Introducing FlyVis

After a couple all-nighters we’re finally done with our undergraduate statistics thesis. The abstract provides a brief overview of what we were trying to accomplish:

We explore the possibility of improving data analysis through the use of interactive visualization. Exploration of data and models is an iterative process. We hypothesize that dynamic, interactive visualizations greatly reduce the cost of new iterations and thus f acilitate agile investigation and rapid prototyping. Our web-application framework, flyvis.com, offers evidence for such a hypothesis for a dataset consisting of airline on-tim e flight performance between 2006-2008. Utilizing our framework we are able to study the feasibility of modeling subsets of flight delays from temporal data, which fails on the full dataset.

Technically, this was a very fun project. Shiny is an extremely powerful package which provides the interactive framework necessary to build such applications. We also made use of the JavaScript library leaflet.js for the interactive map. All in all, I learned quite a bit about writing efficient R code, as the dataset we were using had over 18 million observations.

To learn more about the app check out the projects page or the actual application website FlyVis.com.

FlyVis lets you dynamically explore the airports on-time dataset which yields some pretty interesting graphs. For example, if we look at the intraday distribution of flights and delays for Memphis:

we see a pretty interesting pattern. Turns out the FedEx shipments control most of the flights out of Memphis which gives us this unique shape.

The beauty of an interactive application is that you (the reader) can discover something that I haven’t even considered. I merely provide the tools and you can explore. If anybody finds some cool patterns in certain airports then I’d love to hear about it over e-mail or comment.

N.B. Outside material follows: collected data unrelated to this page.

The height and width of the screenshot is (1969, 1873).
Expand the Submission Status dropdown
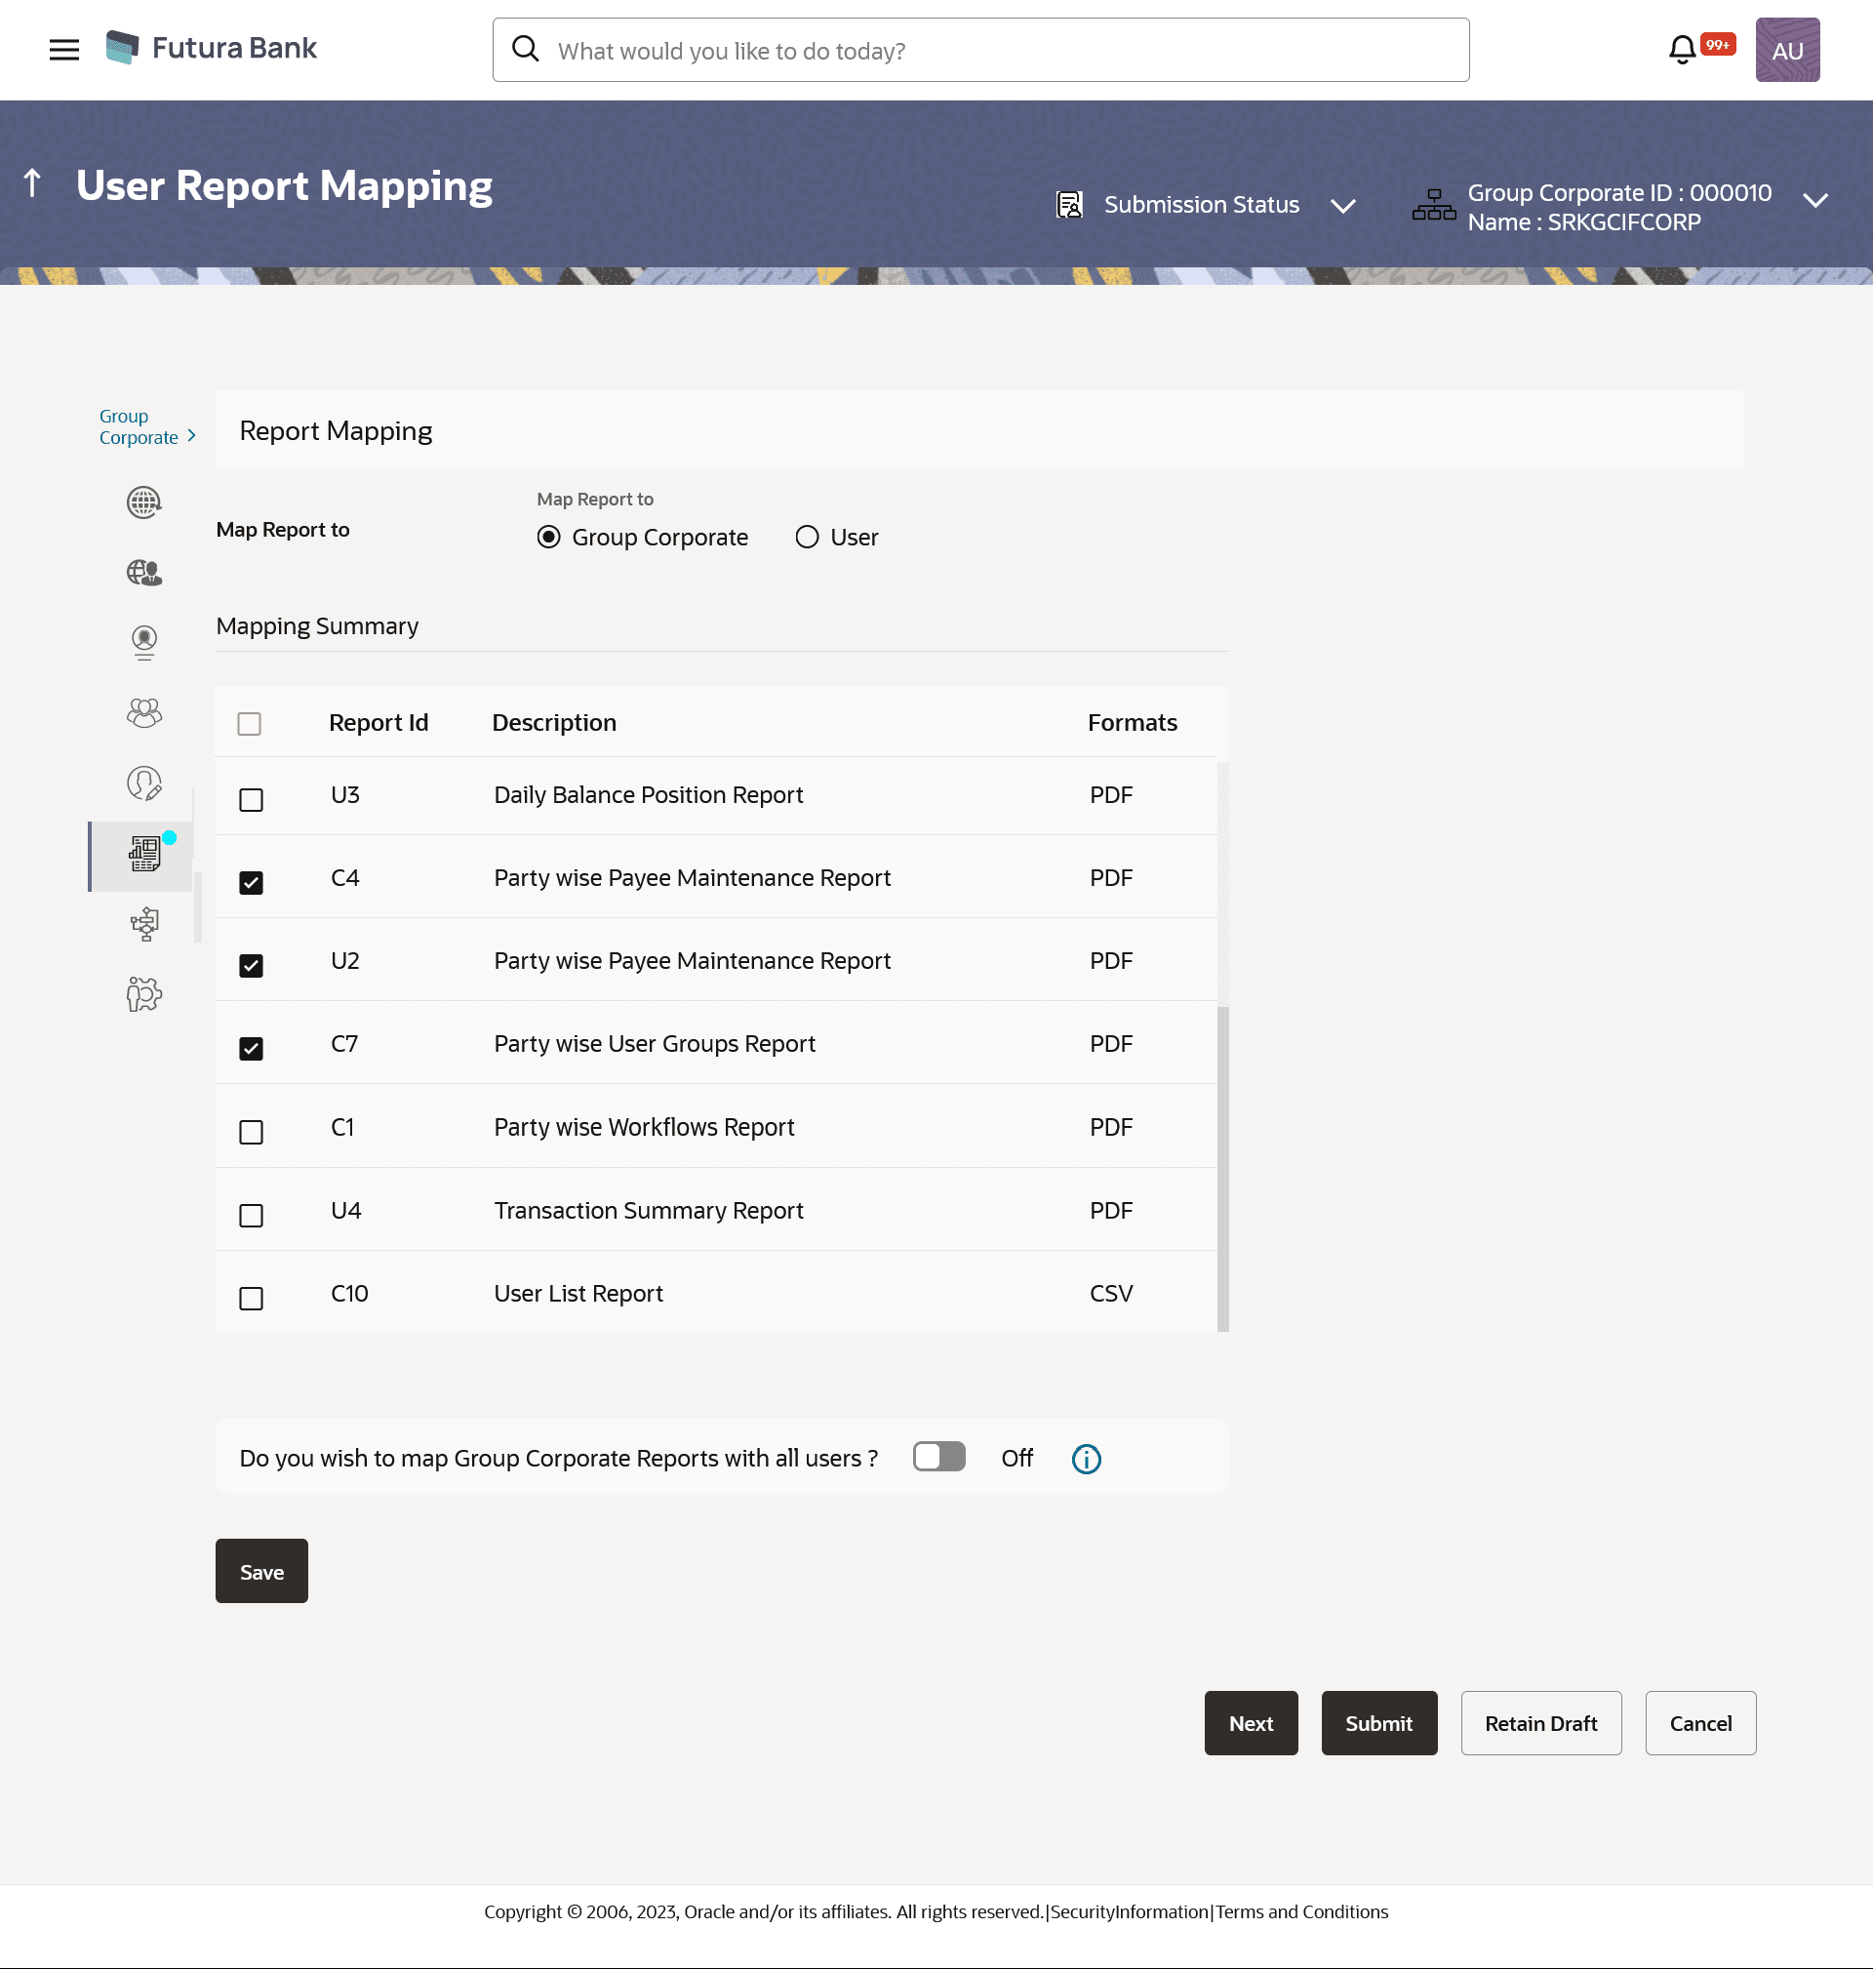click(1343, 206)
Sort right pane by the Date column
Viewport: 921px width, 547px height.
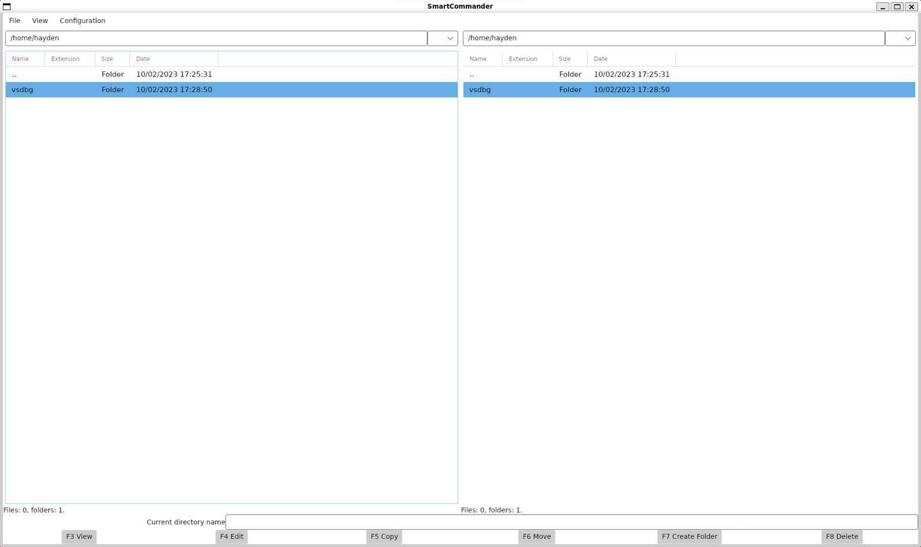(x=600, y=58)
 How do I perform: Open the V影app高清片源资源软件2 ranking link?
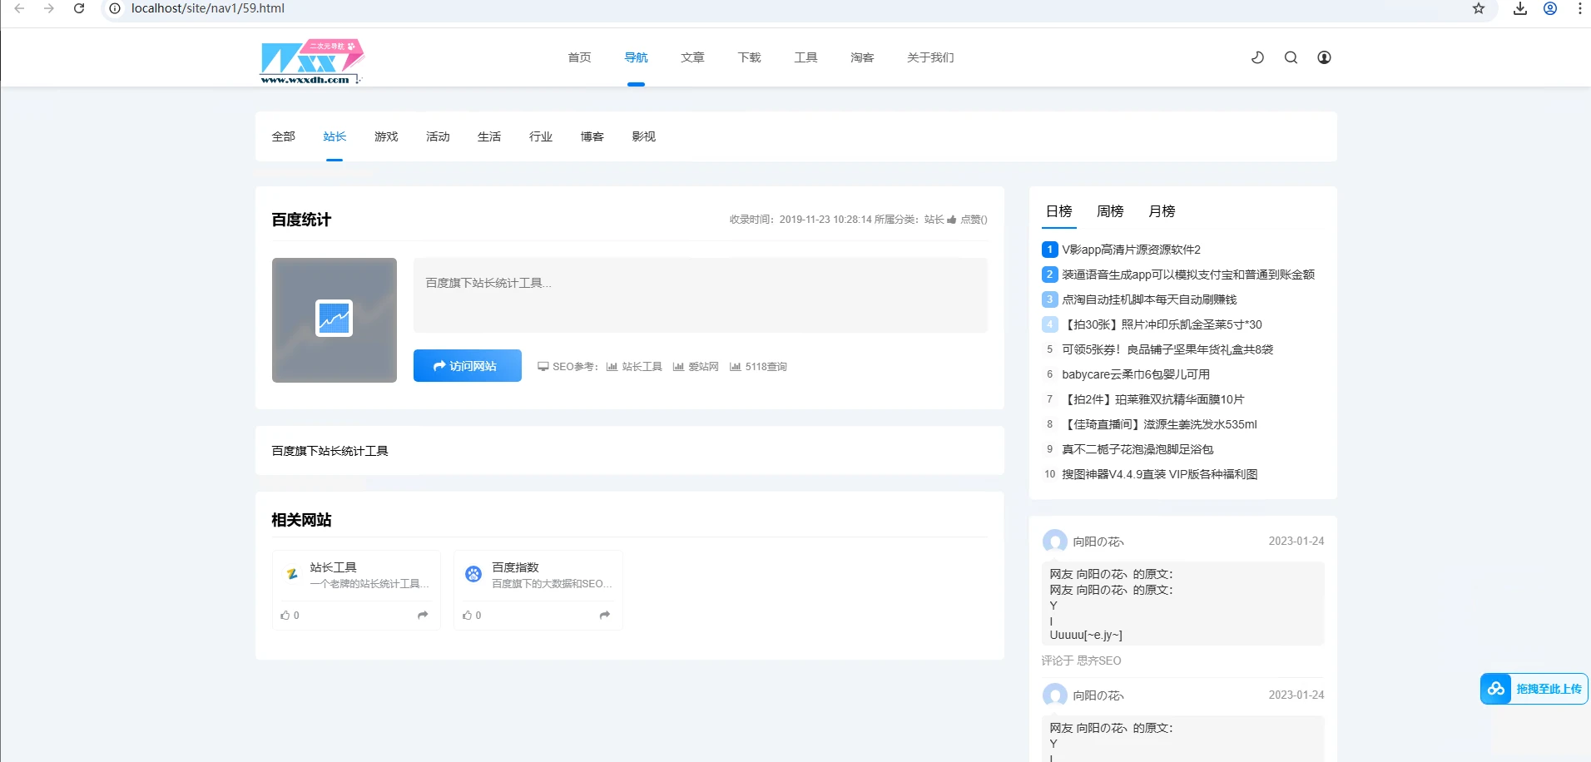click(1130, 249)
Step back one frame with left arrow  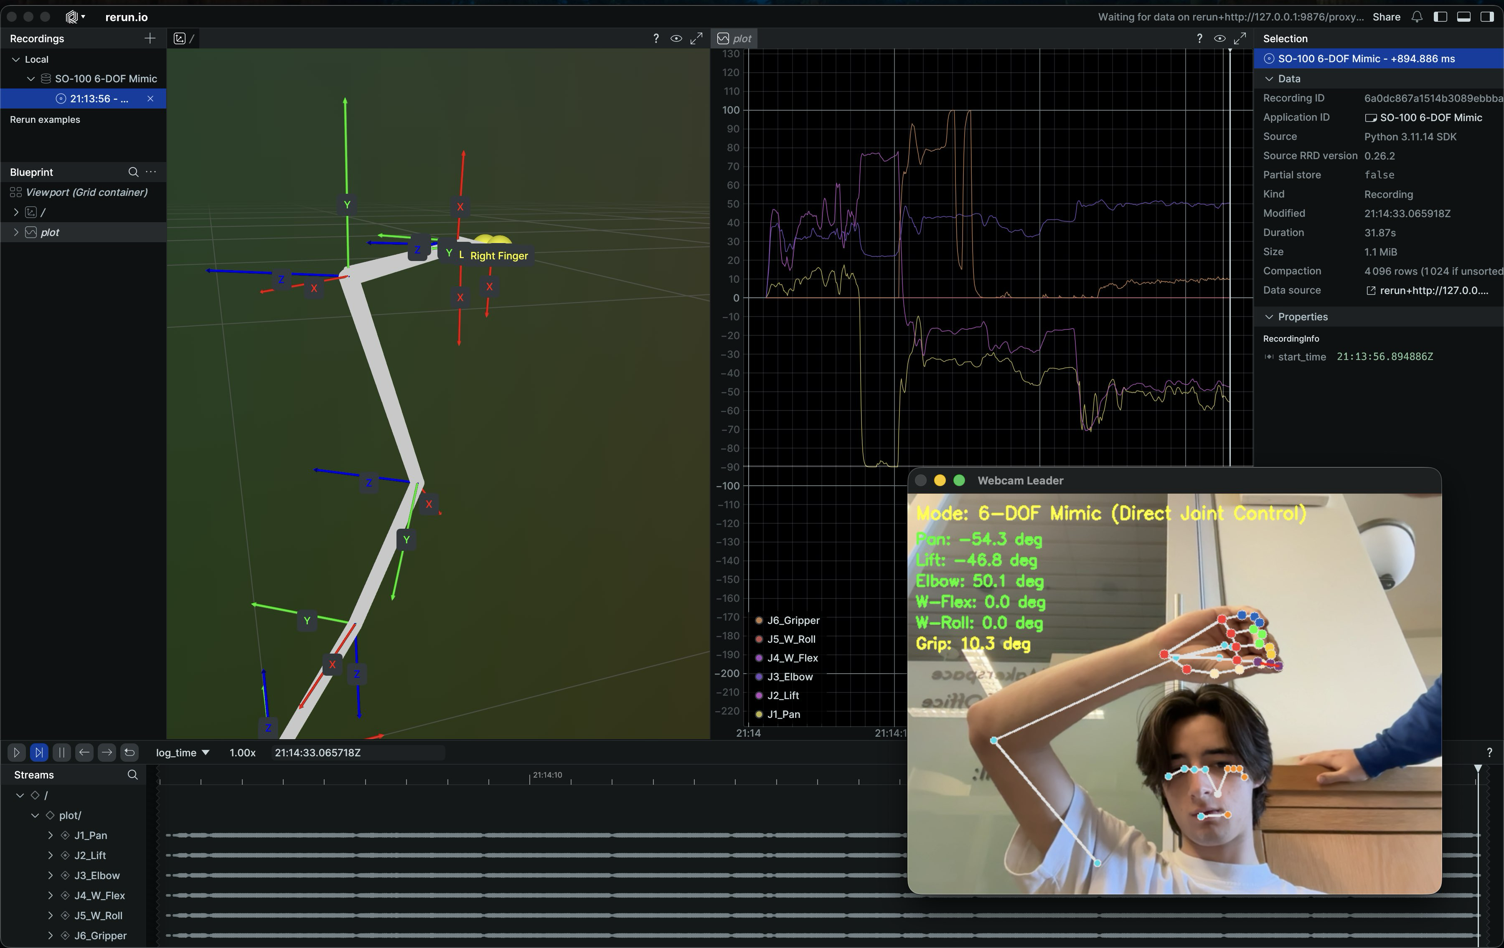point(84,753)
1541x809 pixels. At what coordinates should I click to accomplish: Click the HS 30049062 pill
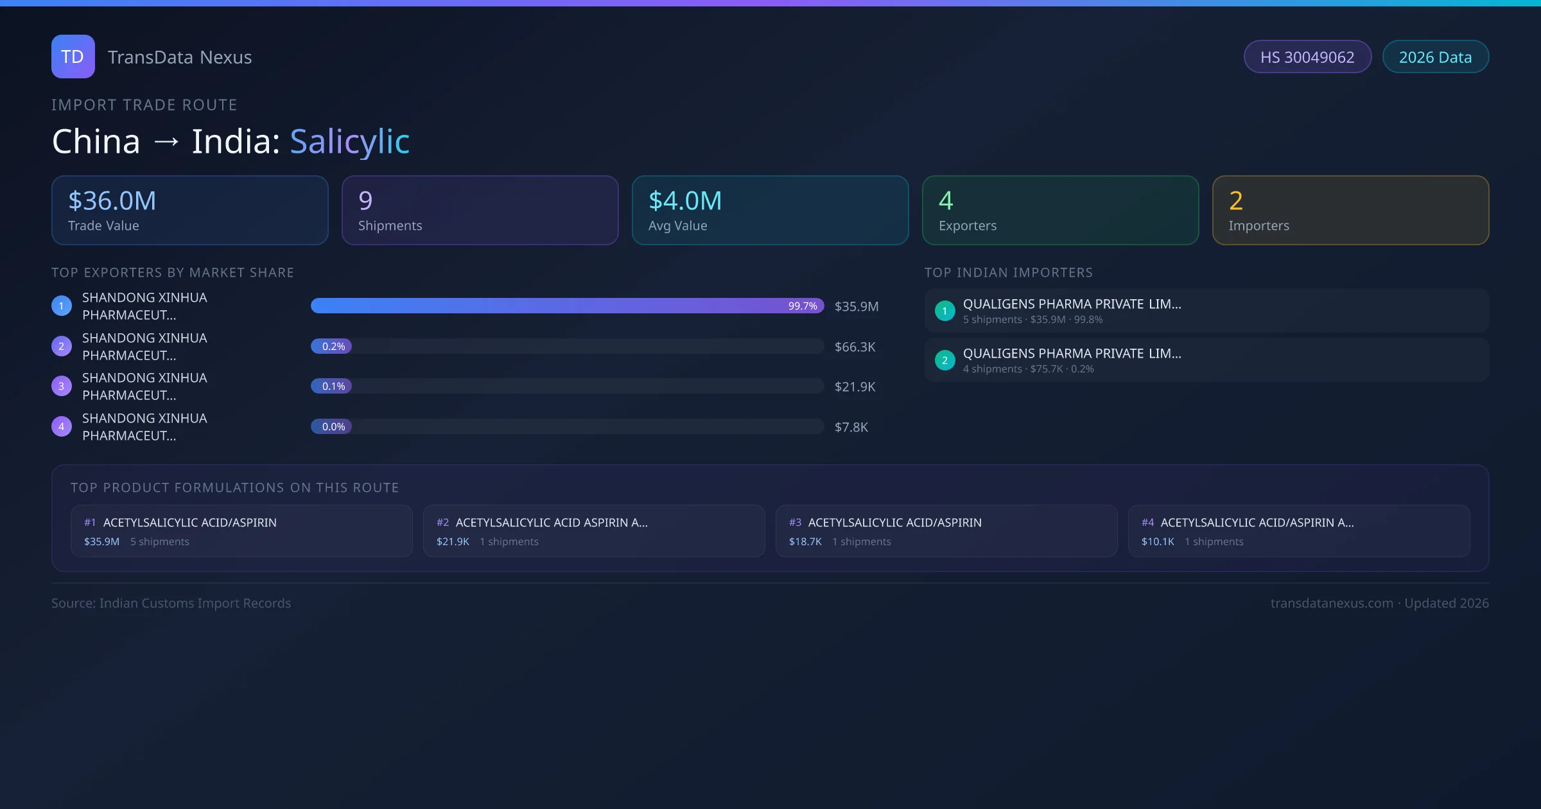[x=1307, y=57]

Once we polish the application a bit more we will release the source code on GitHub. Disclaimer: The site will initially take a minute or two to load since our server has to load the massive dataset into memory. Also, the plots do take 5-6 seconds to generate. Again this is due to the size of our data and is something we are currently trying to optimize.

Finally, what would this post be without some R code? Here’s what we used for the Calendar Heatmap plot:

1
2
3
4
5
6
7
8
9
10
11
12
13
14
15
16
17
myCalPlot <- function (dates, values)
{
  if (!require(ggplot2) & !require(plyr))
    stop("The packages ggplot2 and plyr are required to use plotCalendarHeatmap")
  tp = projectDate(dates, drop = F)
  tp$values = values
  tp$week = as.numeric(format(dates, "%W"))
  tp$month <- factor(tp$month,levels=as.character(1:12),
                     labels=c("Jan","Feb","Mar","Apr","May","Jun",
                              "Jul","Aug","Sep","Oct","Nov","Dec"),ordered=TRUE)

  tp = ddply(tp, .(year, month), transform, monthweek = 1 +
               week - min(week))
  ggplot(tp, aes(monthweek, weekday, fill = values)) + geom_tile(colour = "white") +
    facet_grid(. ~ month) +
    scale_fill_gradientn(colours = rev(c("#D61818", "#FFAE63", "#FFFFBD", "#B5E384"))) + theme_bw()
}

Doesn’t include the pre-processing but that’ll be out early 2014.